> [Aim]
Put the items between the lines holding "Click the Al Wasl club crest icon" and "Looking at the screenshot, I should 108,15.", inclusive, into a two-column CSV headed task and answer. Give one row per item, with each value in a single quoted field and any line breaks replaced by spaces.
☆ ☆ ☆ ☆ ☆ ☆ ☆
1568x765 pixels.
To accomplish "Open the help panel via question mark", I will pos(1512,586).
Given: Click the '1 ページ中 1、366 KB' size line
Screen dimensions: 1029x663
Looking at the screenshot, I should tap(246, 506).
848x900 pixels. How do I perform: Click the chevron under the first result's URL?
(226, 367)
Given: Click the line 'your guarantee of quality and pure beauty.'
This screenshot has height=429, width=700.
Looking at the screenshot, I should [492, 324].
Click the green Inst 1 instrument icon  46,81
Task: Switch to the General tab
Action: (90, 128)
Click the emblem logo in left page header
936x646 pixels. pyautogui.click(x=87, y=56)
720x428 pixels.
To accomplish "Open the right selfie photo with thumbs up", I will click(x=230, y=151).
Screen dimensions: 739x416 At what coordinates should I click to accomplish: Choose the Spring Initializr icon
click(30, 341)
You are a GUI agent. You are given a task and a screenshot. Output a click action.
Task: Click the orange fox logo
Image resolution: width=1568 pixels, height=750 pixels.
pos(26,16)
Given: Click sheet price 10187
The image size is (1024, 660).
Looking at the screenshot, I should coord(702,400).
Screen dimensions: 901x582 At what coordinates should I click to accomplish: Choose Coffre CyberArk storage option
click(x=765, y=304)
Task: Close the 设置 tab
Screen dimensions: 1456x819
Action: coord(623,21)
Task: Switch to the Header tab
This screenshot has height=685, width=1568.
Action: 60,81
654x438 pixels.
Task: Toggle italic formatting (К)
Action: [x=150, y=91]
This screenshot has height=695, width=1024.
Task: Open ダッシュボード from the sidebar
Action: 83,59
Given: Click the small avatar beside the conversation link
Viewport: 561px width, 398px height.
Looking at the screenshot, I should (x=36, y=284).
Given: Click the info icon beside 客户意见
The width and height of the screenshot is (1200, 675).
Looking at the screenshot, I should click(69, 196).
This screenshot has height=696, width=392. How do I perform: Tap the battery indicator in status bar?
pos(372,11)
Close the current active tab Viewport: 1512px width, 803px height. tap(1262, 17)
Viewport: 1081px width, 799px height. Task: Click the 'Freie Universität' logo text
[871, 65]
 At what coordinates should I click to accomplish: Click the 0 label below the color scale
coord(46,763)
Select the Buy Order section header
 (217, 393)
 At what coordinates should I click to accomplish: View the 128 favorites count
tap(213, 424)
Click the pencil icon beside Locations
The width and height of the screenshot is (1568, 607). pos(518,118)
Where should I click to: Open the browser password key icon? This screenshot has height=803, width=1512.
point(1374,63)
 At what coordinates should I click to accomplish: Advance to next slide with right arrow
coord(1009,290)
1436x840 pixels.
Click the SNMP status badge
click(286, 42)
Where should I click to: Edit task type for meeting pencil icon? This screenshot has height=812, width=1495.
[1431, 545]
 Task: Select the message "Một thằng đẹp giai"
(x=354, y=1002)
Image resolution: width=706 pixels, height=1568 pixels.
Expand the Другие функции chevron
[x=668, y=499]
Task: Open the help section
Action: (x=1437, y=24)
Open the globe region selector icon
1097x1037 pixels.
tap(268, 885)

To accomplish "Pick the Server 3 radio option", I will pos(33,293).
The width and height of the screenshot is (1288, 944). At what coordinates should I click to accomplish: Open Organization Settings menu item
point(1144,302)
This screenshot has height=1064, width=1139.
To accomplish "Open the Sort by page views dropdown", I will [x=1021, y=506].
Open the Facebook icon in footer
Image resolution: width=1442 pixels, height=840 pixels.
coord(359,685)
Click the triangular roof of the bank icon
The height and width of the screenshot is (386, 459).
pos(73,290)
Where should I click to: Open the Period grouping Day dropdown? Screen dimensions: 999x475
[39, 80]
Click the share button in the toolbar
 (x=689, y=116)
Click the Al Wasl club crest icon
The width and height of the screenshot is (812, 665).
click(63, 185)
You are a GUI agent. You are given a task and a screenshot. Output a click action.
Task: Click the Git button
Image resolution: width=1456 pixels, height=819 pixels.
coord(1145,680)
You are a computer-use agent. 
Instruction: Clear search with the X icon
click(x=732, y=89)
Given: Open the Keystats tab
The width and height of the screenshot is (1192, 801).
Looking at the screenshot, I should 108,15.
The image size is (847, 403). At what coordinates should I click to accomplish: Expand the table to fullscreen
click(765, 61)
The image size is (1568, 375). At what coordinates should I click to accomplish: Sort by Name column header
☆ ☆ ☆ ☆ ☆ ☆ ☆
> [Response to this exercise]
task,answer
"Click the Al Wasl club crest icon The width and height of the screenshot is (812, 665).","click(63, 185)"
"You are a GUI agent. You are given a task and a screenshot. Output a click action. Task: Click the Git button Image resolution: width=1456 pixels, height=819 pixels.","coord(1145,680)"
"You are a computer-use agent. Instruction: Clear search with the X icon","click(x=732, y=89)"
"Given: Open the Keystats tab The width and height of the screenshot is (1192, 801).","Looking at the screenshot, I should 108,15."